Но ярче всего, переливаясь и разбрасывая сотни бликов, сиял серебристый ствол пистолета в руке художника. Оружие смотрело в центр студии; второй, точно такой же, пистолет уставился в пол.
Альтен Фенней медленно выдохнул и нажал на спуск.
Как и всегда в такие моменты тело пронзило ощущение восторга, вдохновения, ощущения соприкосновения с маленьким чудом. Мимолетное, знакомое – но не перестающее изумлять и радовать.

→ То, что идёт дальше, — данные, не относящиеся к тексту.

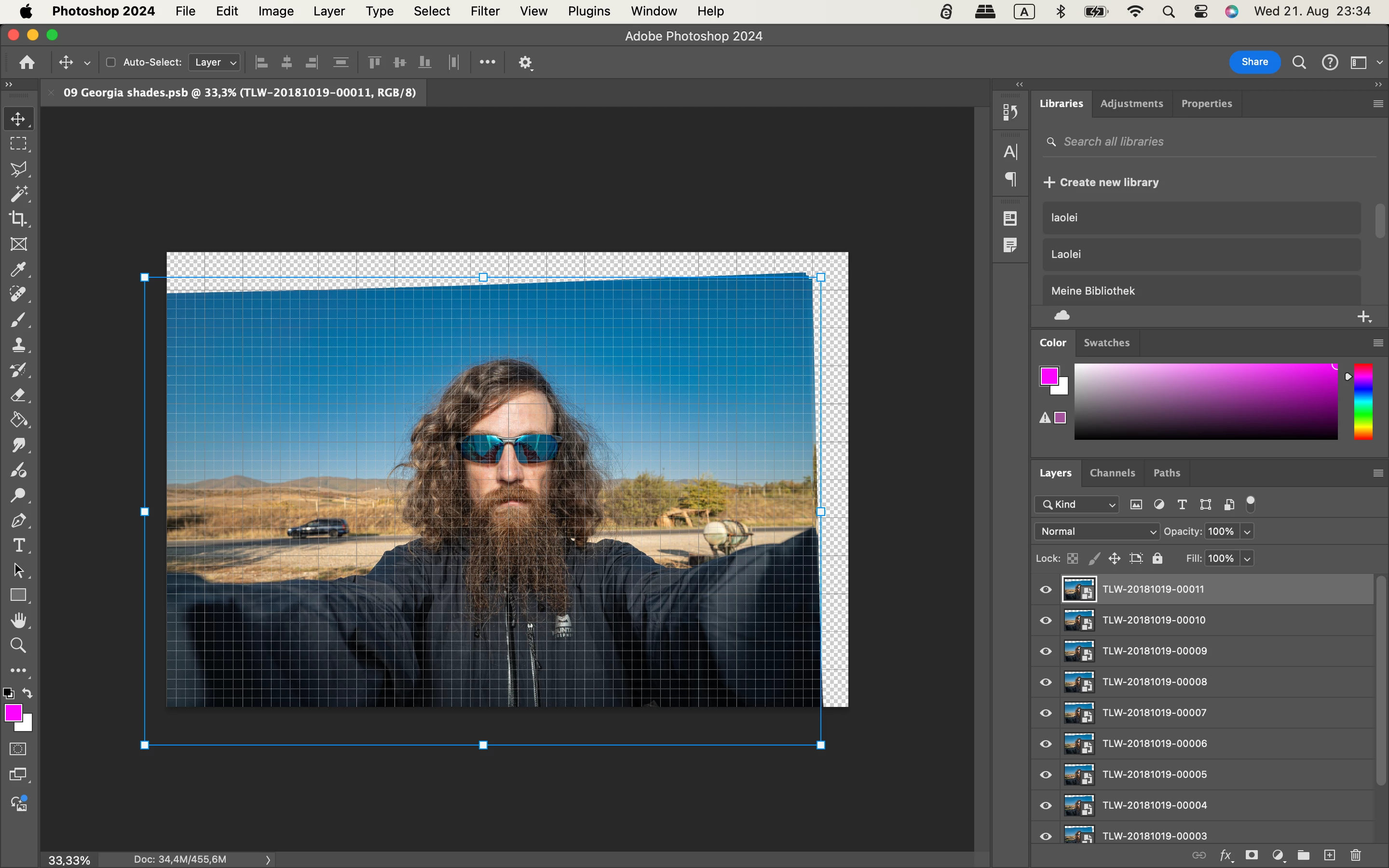Open the blend mode Normal dropdown
Screen dimensions: 1389x868
1097,531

Вырвавшаяся из ствола пуля распустилась хрупкими лепестками цветка в паре ярдов от Феннея. Лепестки тут же опали, открывая соткавшуюся в воздухе картину.
Море. Бездонное и бескрайнее синее море, почти ощутимый плеск волн и солнце в небесах; сине-зеленую воду равно золотили настоящие и нарисованные лучи.
Фенней глубоко вздохнул и опустил пистолет.
– Отлично вышло!
Миниатюрная фигурка, окутанная звоном крыльев, скользнула сверху и устроилась на плече у художника.
– Спасибо, Линн, – тепло улыбнулся Альтен. Фея засияла в ответ.
Ростом она была не более пяти дюймов; переливающийся лазурный комбинезон удивительно хорошо подходил к темно-синим глазам. Крылья из десятков полосок полупрозрачного металла едва слышно вызванивали легкую ненавязчивую мелодию.
– И впрямь, неплохо, – вторая фея зависла в воздухе перед картиной, склонив голову набок. – Только вот в середине оттенок немного неестественный. Такое если и бывает в жизни, то очень редко. Конечно, Альт, если ты этого и добивался…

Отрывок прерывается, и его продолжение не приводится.